When one buys a haunted house or property, one expects to have to deal with the ghosts at some point … in fact, that may be one’s reason for buying said property. A buyer may even choose to live in the haunted property, with the understanding that they can leave if things get scary. That was probably the plan Brent Underwood had when he bought the haunted ghost town of Cerro Gordo on the ominous date of Friday the 13th, 2018. What Underwood didn’t plan on was the coronavirus quarantine of 2020 – a quarantine that has him locked alone in his haunted ghost town until further notice. How’s that working out for you, Brent?
“Things are moving around, I’m seeing curtains move, I’m hearing things in the night. There’s no draft, but things drop inside of houses.”

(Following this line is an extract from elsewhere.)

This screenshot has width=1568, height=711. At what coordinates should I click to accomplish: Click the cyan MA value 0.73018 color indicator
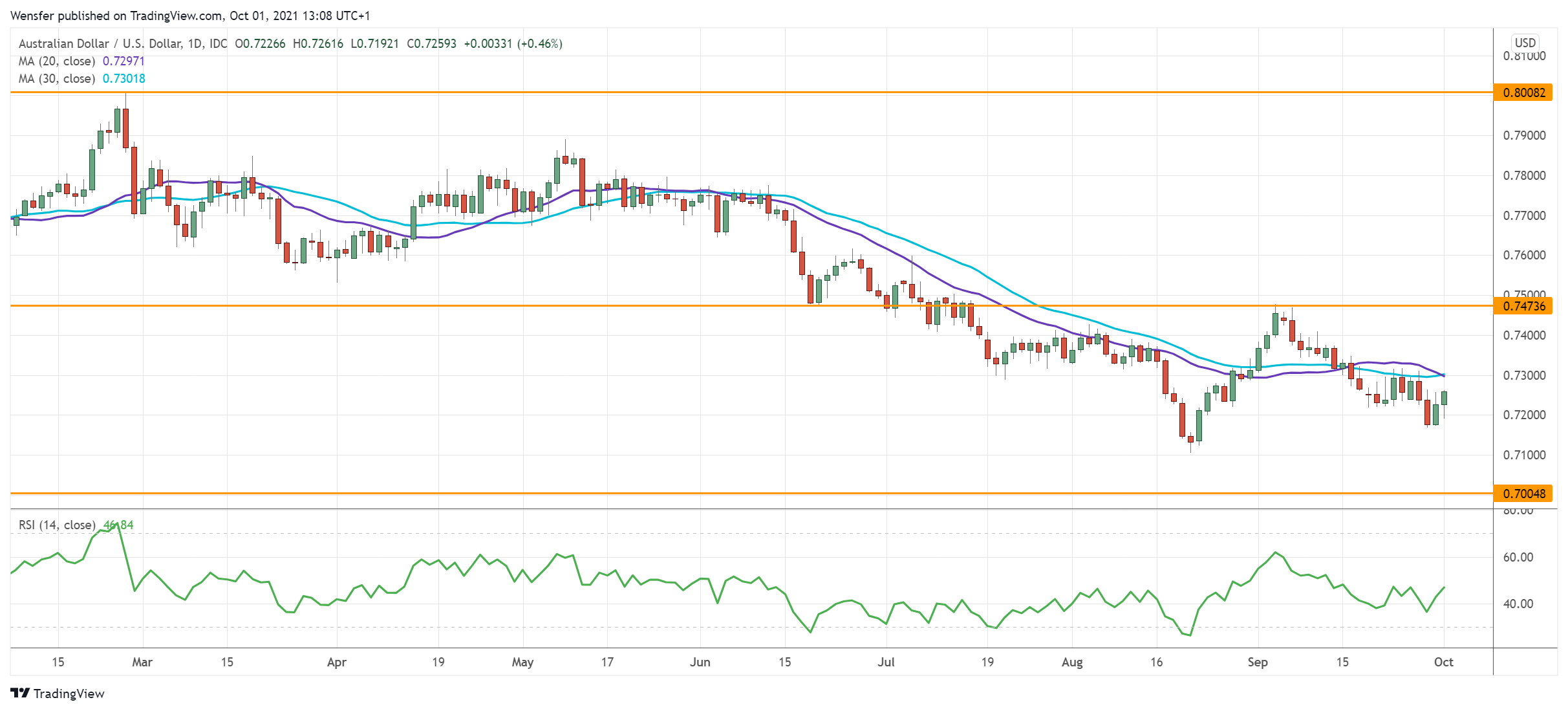click(x=124, y=78)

That’s just the beginning of the quarantine saga of Brent Underwood. The things moving and making noise are probably ghosts of people murdered in Cerro Gordo, which at one time averaged a killing a week. Located on the western slope of the Inyo Mountains about 220 miles due north of Los Angeles, the town was founded shortly after Pablo Flores discovered silver there in 1865. In just four years, the Cerro Gordo (means “fat hill”) mines were the state’s largest producers of silver and lead. Like other boomtowns far away from civilized society and populated primarily by greedy miners and the greedy people trying to take advantage of them, Cerro Gordo had its share of Wild West-style crimes and murders.

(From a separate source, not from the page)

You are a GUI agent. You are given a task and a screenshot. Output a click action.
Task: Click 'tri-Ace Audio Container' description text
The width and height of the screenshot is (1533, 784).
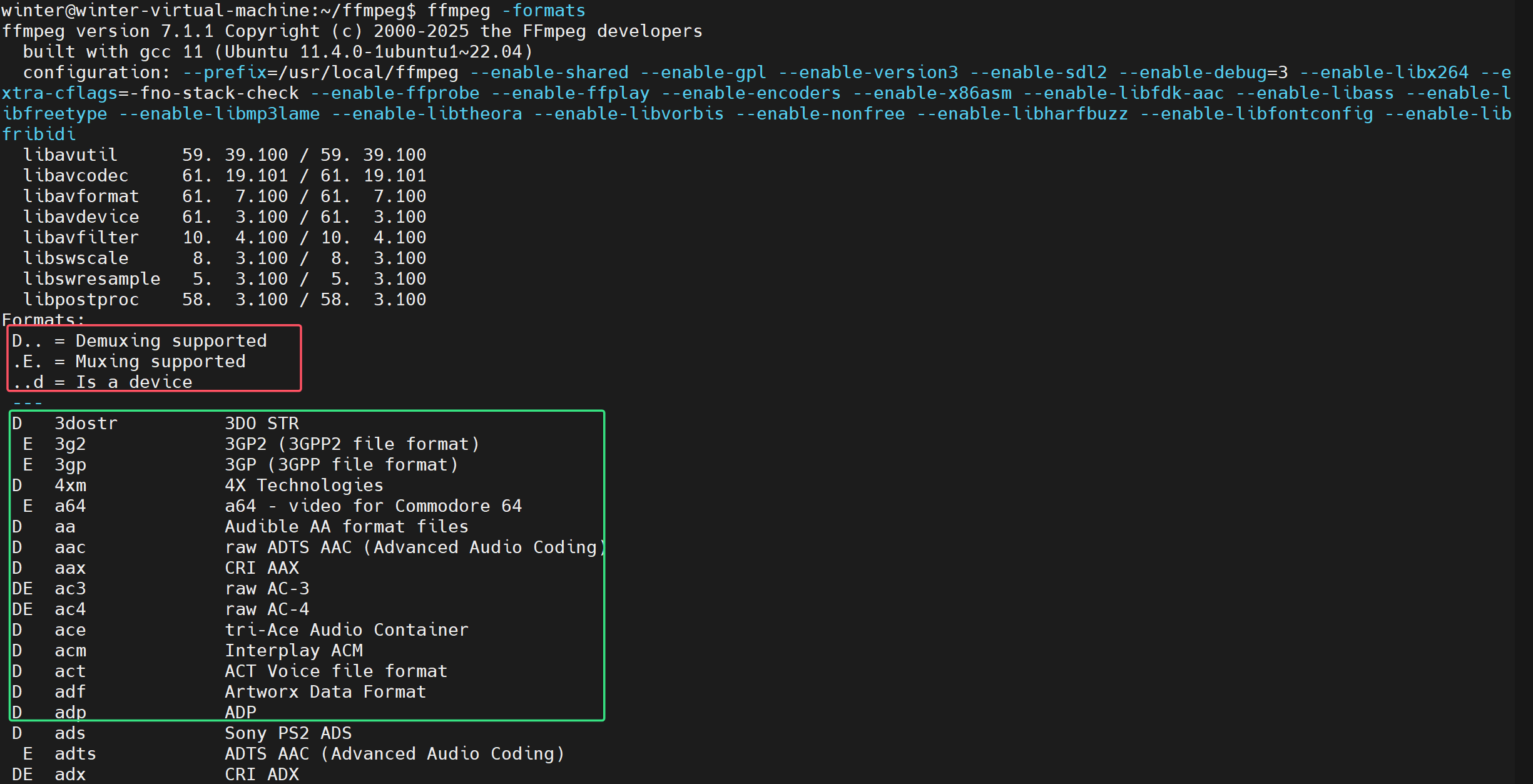click(x=346, y=630)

“A TV show called “Ghost Adventures” once investigated the town and found that it was haunted by the ghosts of two children who died after being trapped in a closet.”
These two ghosts, reported by the New York Post, may have been the result of fires in 1877 due to drought, neglect and carelessness as the water and the minerals disappeared along with money as the price of silver and lead dropped substantially. The town came back for a while in the early 1900s when zinc was discovered, but by the late 1930s, Cerro Gordo was the 22-building ghost town Underwood fell in love with. (Photos here.) Those buildings include the Belshaw House, the Bunkhouse, the old American Hotel (all with rooms for rent) and the remains of the Union Mine, equipment, and kilns. They were in good enough shape that Underwood and his partners bought it in 2018 for $1.4 million, spent about $1 million in restorations and retained the caretaker, Robert Desmarais. Did Desmarais have a vision of what was about to happen?

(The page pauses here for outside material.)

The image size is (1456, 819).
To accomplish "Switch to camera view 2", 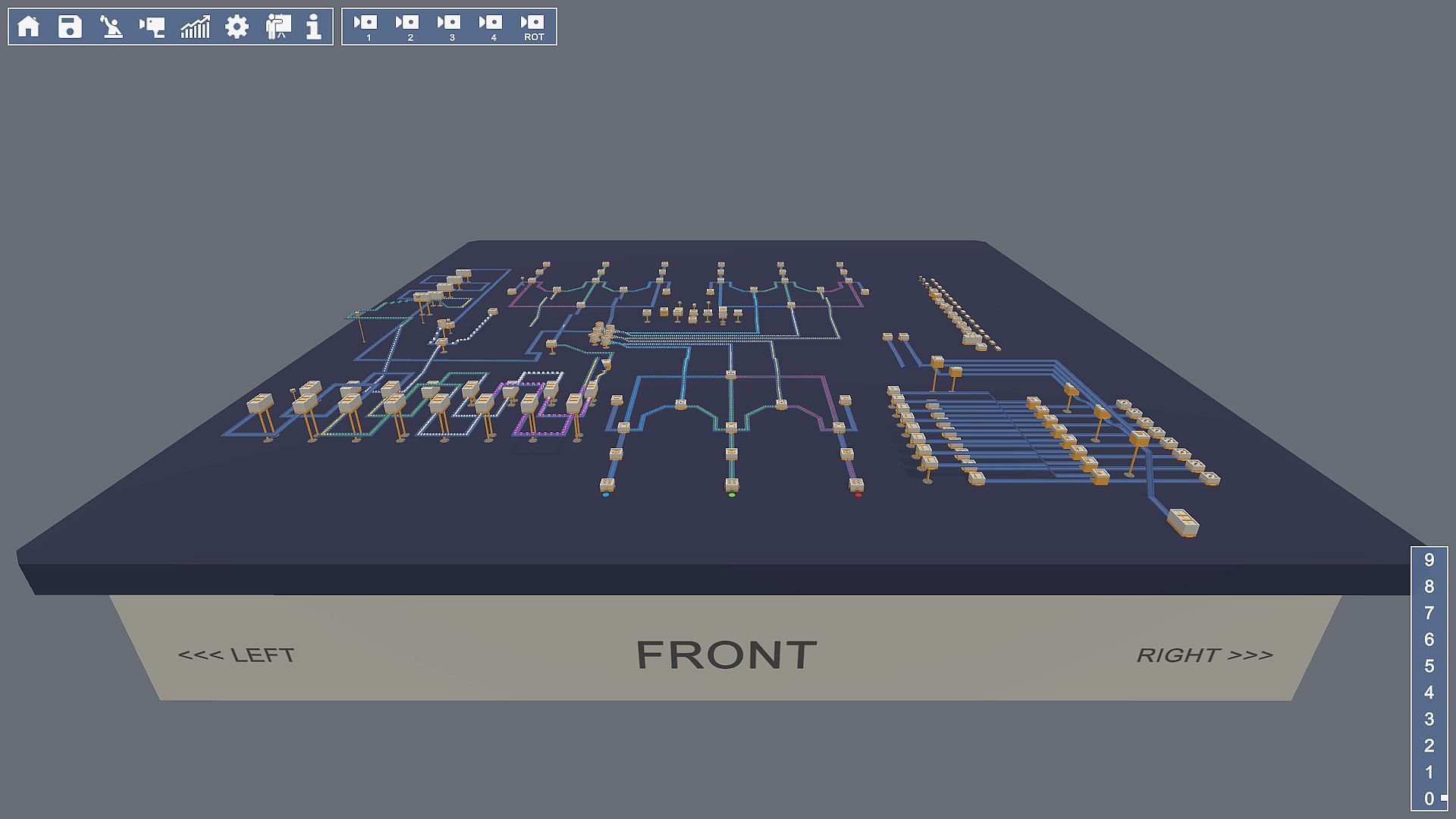I will (x=408, y=27).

“When the scope of the coronavirus pandemic became clear, Underwood agreed to take over duties for a week while Desmarais checked in on his wife in Arizona. But that was about a month ago.”
Underwood arrived on a warm spring day -- “When I first got out here, I was in a T-shirt and enjoying myself” – only to get hit with snow for four days straight, burying him under five feet of the cold white stuff. While he has snowshoes, the nearest tiny town is 7 miles away down a steep hill and the nearest grocery store is in another town 26 miles away. Neither are ghost towns – well, they weren’t until the coronavirus hit. For now, he’s stuck with canned tuna, rice … and ghosts.
“I stay in the room with the child ghosts. but I have yet to see them.”
However, he’s seen curtains move, a light in the bunkhouse keeps turning on, and his wallet disappeared for two days … only to reappear in the town hotel.
“That was a bit freaky. For the most part, I leave the ghosts alone and they leave me alone. I try to respect their space.”
There’s one more benefit to being in Cerro Gordo – no coronavirus. While there’s been one confirmed case of a person getting COVID-19 from an infected corpse, there’s been no reports of ghost-to-human transfers. In fact, perhaps Cerro Gordo has some sort of immunity.
“It’s been through many pandemics and it’s still standing.”
Better get ready for an invasion of masked people, Brent!